Hacer un análisis de una ópera prima a posteriori, es decir, cuando ya hay una filmografía consolidada del director, siempre es un riesgo. Es fácilmente detectable lo característico del director, sus rasgos autorales, su concepción cinematográfica. Sin embargo es aún más fácil que salgan a relucir todos los defectos, los deslices, todo aquello que al director le queda por pulir.

En el caso que nos ocupa, el de Amat Escalante y su debut en el largometraje Sangre (aunque anteriormente hubiera filmado el corto Amarrados) bien podría aplicarse lo comentado anteriormente. Sin embargo algo llama poderosamente la atención y no es otra cosa que la solidez de la propuesta. No, no es que Escalante firme una obra maestra, o que en su filmografía posterior se haya limitado a mimetizar su debut con mayor o menor acierto (ahí está el caso del juego transgenérico que es su último film, La región salvaje), pero en Sangre está todo Escalante con muy poco (si acaso un abuso del fundido y elipsis) que se pueda objetar a la propuesta.

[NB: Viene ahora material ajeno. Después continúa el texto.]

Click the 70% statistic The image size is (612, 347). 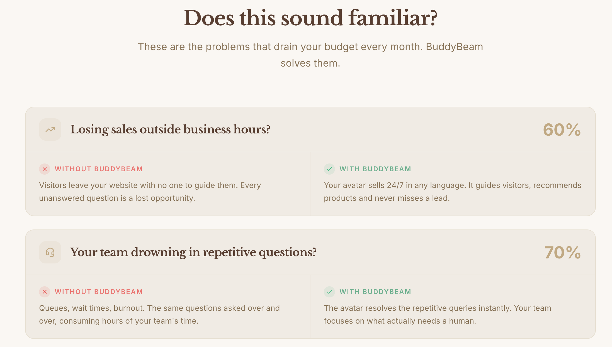(562, 253)
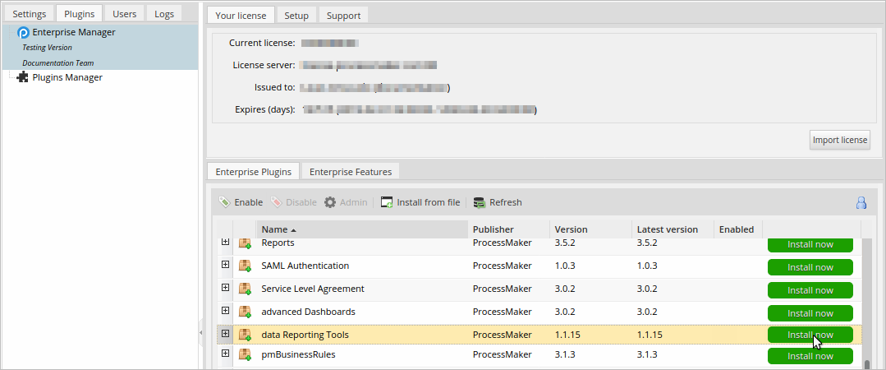Screen dimensions: 886x370
Task: Click the Install from file icon
Action: point(387,202)
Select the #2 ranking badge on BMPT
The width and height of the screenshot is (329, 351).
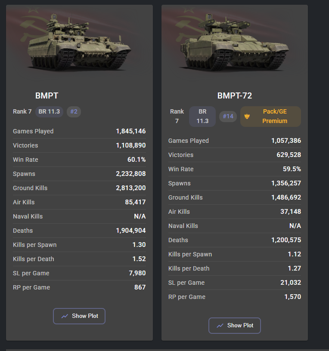point(74,111)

La historia, en Sangre, parte de un minimalismo extremo en su puesta en escena: apenas decorados, estancias cerradas, sombrías y frías que transmiten una pobreza no solo en lo material sino también en lo espiritual. Ya no se trata de desarrollar la trama per se (aunque sí se hace), se trata de poner de manifiesto aspectos más profundos, tanto psicológicos como de contexto. Es el ambiente, sin duda, el que condiciona a los personajes más allá de sus puestos de trabajo o condiciones de vida objetivas. Lo que en Sangre se muestra es un monstruo que se retroalimenta, un círculo vicioso donde el sexo se manifiesta como forma de poder aséptica en su bestialidad. No hay amor, ni tan siquiera deseo, solo una forma de matar el tiempo que acaba convirtiendo a sus protagonistas en esclavos de la desidia vital.

Sangre es ni más ni menos que una suerte de retrato de un lugar, un microcosmos que permite un subtexto íntimo y ser sinécdoque de algo más amplio. Una anécdota si se quiere que funciona como metáfora perfecta de la apatía y de la caída en barrena de todo aquello que confiere humanidad. Sí, Sangre es cine social sui generis por su capacidad de trasladar un estado de las cosas pero que se aleja de este tipo de cine en tanto no pretende tanto denunciar como pintar un retrato frío y distanciado de la situación y dejar que sea el espectador quien saque sus propias conclusiones al respecto.

Sí, Sangre no deja de ser un tratado sobre el aburrimiento y la desolación. Una descripción de como el ser humano puede convertirse, a través de la falta de control, en esclavo de sus actos primero y en cáscara vacía, desprovista de sentimientos después. Un film que juega con lo desangelado en el fondo y la forma, con la honestidad brutal de la desnudez formal. Una bofetada inteligente, sí, pero no por ello menos arriesgada, salvaje y despiadada. Un debut pues que debería escribirse con mayúsculas.